必須の作業 1:
駐車支援の文章のうち、「図6において、g1は表示部6」から「走行支援終了点が構成される。」までの部分を、一字も変えずに書き写してください。
必須の作業 2:
駐車支援の文章によると、運転者が車両10を駐車スペースp12まで自動で走らせて、そこに止められるのはなぜですか。1〜3文で説明してください。
必須の作業 3:
駐車支援の文章で、他の車両が駐車させられていない駐車スペースをすべて挙げてください。

読む文章:
┄┄┄┄┄┄┄┄┄┄┄┄┄┄┄┄┄┄┄┄

図6において、g1は表示部61に形成された駐車場地図画面、pi(i=1、2、…、14)は駐車スペースである。駐車場地図画面g1において、駐車スペースp1〜p3、p5、p6、p8、p10、p11、p14には、他の車両が駐車させられていることを表すマーク、本実施の形態においては、「×」が表示される。この場合、他の車両が駐車させられていない駐車スペースp4、p7、p9、p12、p13のうちの駐車スペースp12に車両10を走行させるときの走行支援装置の動作について説明する。
まず、運転者が、所定の駐車場に向けて車両10を走行させ、前記駐車場の入口、又は駐車場内で、表示部61に形成された図示されないメニュー画面において走行支援用のキーにタッチすると、CPU51の図示されないモード設定処理手段は、モード設定処理を行い、車両10の動作のモードを、通常モードから、車両10の走行を支援するモード、すなわち、走行支援モードに切り換え、設定する。
そして、該走行支援モードが設定されると、車両10を、現在地(第1の地点)から所定の地点、本実施の形態においては、駐車スペースp12(第2の地点)まで自動で走行させるための経路(駐車経路)が生成される。したがって、運転者は、車両10を、前記経路に沿って現在地から駐車スペースp12まで自動で走行させることができ、該駐車スペースp12に駐車させることができる。なお、現在地によって、走行支援を開始する地点、すなわち、走行支援開始点が、駐車スペースによって、走行支援を終了する地点、すなわち、走行支援終了点が構成される。
そのために、前記CPU51の図示されない表示処理手段は、表示処理を行い、前記メニュー画面のサブ画面を形成し、該サブ画面に、走行支援モードにおいて、前記経路を生成する際の条件、すなわち、経路生成条件を選択するためのキーを表示する。

┄┄┄┄┄┄┄┄┄┄┄┄┄┄┄┄┄┄┄┄

データ一覧:
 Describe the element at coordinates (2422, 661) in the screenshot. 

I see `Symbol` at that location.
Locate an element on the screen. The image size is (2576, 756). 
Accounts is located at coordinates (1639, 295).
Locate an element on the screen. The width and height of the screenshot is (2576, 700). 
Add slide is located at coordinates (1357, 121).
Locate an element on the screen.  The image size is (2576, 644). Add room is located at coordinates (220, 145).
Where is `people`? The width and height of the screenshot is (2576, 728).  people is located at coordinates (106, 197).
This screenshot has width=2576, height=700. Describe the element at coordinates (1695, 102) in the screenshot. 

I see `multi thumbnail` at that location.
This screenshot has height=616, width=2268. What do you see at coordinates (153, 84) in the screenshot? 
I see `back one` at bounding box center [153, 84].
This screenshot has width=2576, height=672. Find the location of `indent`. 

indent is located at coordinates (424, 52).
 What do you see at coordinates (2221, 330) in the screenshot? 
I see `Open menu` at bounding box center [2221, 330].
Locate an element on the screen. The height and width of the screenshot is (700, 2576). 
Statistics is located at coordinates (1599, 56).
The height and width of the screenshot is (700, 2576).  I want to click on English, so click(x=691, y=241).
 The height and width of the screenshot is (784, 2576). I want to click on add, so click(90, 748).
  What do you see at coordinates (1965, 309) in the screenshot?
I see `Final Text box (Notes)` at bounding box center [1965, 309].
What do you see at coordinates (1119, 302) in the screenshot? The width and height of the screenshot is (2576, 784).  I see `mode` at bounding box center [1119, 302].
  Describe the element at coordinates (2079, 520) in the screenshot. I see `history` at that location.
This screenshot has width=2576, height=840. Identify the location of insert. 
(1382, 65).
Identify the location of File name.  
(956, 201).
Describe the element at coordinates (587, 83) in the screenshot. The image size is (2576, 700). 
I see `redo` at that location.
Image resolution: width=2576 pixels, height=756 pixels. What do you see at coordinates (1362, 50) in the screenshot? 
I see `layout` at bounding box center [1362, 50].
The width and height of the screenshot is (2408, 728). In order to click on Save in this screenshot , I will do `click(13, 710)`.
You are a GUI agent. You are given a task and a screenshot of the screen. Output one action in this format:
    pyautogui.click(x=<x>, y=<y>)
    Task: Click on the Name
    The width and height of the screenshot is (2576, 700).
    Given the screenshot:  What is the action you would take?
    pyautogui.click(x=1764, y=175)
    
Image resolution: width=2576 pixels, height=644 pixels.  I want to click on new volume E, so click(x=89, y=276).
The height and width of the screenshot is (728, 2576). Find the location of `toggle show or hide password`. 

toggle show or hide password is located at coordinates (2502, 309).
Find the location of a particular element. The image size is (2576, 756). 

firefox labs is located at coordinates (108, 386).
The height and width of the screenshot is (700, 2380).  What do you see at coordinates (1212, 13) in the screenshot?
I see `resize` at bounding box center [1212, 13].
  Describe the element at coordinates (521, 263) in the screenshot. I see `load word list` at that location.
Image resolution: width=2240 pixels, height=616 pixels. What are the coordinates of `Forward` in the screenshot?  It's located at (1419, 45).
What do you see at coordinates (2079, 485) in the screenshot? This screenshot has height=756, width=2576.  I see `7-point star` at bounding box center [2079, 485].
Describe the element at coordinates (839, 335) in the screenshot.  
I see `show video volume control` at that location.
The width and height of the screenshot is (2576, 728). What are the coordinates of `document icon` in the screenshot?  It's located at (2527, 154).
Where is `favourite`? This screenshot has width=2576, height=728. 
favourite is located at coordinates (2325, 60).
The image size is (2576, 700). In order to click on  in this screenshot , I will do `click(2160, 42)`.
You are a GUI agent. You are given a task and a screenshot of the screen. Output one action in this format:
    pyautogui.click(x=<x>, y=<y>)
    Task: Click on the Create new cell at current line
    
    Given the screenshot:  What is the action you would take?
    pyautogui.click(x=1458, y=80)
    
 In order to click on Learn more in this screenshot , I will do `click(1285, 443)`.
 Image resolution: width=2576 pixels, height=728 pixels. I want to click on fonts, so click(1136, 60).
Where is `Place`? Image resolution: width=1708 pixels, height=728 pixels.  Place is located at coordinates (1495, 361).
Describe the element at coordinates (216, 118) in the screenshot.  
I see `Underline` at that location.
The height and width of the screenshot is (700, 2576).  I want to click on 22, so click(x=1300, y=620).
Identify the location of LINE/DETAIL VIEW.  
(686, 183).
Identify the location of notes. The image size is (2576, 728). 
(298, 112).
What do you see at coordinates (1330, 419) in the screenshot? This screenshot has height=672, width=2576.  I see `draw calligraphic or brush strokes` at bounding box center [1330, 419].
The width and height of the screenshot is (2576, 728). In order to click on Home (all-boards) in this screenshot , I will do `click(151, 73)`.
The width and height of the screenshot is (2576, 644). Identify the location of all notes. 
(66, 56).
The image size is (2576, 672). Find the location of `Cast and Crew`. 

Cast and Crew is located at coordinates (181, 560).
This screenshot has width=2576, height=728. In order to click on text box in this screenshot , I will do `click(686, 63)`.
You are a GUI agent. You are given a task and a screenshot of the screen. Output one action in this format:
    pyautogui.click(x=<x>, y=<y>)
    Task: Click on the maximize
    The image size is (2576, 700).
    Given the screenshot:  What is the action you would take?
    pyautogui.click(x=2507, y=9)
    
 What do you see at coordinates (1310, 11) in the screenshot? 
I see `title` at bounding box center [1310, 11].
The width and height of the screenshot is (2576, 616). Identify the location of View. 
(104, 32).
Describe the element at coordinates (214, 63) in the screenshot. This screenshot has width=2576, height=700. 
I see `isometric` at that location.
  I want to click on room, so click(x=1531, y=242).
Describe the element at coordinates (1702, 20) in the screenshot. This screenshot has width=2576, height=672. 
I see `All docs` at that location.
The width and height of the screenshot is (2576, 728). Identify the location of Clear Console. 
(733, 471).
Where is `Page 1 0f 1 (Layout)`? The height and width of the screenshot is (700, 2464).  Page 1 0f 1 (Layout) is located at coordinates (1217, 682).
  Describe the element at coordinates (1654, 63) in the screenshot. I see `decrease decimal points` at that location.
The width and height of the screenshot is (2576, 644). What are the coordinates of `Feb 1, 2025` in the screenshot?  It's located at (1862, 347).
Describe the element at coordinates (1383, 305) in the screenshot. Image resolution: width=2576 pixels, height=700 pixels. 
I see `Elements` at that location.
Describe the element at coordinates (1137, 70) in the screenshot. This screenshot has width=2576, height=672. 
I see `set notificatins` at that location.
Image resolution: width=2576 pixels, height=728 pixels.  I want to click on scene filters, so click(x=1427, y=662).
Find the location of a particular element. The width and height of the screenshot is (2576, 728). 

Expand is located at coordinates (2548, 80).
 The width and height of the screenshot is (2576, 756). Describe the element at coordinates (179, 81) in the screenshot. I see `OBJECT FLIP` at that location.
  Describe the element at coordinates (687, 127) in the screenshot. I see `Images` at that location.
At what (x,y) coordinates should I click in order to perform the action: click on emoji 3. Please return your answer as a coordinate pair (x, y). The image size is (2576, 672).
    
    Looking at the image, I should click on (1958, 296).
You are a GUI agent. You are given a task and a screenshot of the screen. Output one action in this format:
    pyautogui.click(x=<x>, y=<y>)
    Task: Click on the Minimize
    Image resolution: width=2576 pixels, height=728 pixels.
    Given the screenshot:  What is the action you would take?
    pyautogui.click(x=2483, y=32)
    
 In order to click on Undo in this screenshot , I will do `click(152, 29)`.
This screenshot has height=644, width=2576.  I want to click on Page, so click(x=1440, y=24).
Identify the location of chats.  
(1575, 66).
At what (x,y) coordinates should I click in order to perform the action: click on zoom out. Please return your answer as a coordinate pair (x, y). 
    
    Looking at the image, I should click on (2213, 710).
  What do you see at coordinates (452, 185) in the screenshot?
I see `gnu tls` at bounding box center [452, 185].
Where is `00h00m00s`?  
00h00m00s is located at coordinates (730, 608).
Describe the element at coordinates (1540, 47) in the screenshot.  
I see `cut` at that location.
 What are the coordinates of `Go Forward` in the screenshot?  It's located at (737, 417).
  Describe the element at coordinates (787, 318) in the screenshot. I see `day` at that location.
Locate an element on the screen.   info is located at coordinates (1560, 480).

┄┄┄┄┄┄┄┄┄┄┄┄┄┄┄┄┄┄┄┄

正しい答え 1:
図6において、g1は表示部61に形成された駐車場地図画面、pi(i=1、2、…、14)は駐車スペースである。駐車場地図画面g1において、駐車スペースp1〜p3、p5、p6、p8、p10、p11、p14には、他の車両が駐車させられていることを表すマーク、本実施の形態においては、「×」が表示される。この場合、他の車両が駐車させられていない駐車スペースp4、p7、p9、p12、p13のうちの駐車スペースp12に車両10を走行させるときの走行支援装置の動作について説明する。
まず、運転者が、所定の駐車場に向けて車両10を走行させ、前記駐車場の入口、又は駐車場内で、表示部61に形成された図示されないメニュー画面において走行支援用のキーにタッチすると、CPU51の図示されないモード設定処理手段は、モード設定処理を行い、車両10の動作のモードを、通常モードから、車両10の走行を支援するモード、すなわち、走行支援モードに切り換え、設定する。
そして、該走行支援モードが設定されると、車両10を、現在地(第1の地点)から所定の地点、本実施の形態においては、駐車スペースp12(第2の地点)まで自動で走行させるための経路(駐車経路)が生成される。したがって、運転者は、車両10を、前記経路に沿って現在地から駐車スペースp12まで自動で走行させることができ、該駐車スペースp12に駐車させることができる。なお、現在地によって、走行支援を開始する地点、すなわち、走行支援開始点が、駐車スペースによって、走行支援を終了する地点、すなわち、走行支援終了点が構成される。

正しい答え 2:
走行支援モードが設定されると、車両10を現在地（第1の地点）から駐車スペースp12（第2の地点）まで自動で走らせるための経路（駐車経路）が生成されるからです。運転者はその経路に沿って車両10を走らせ、駐車スペースp12に駐車させることができます。

正しい答え 3:
p4、p7、p9、p12、p13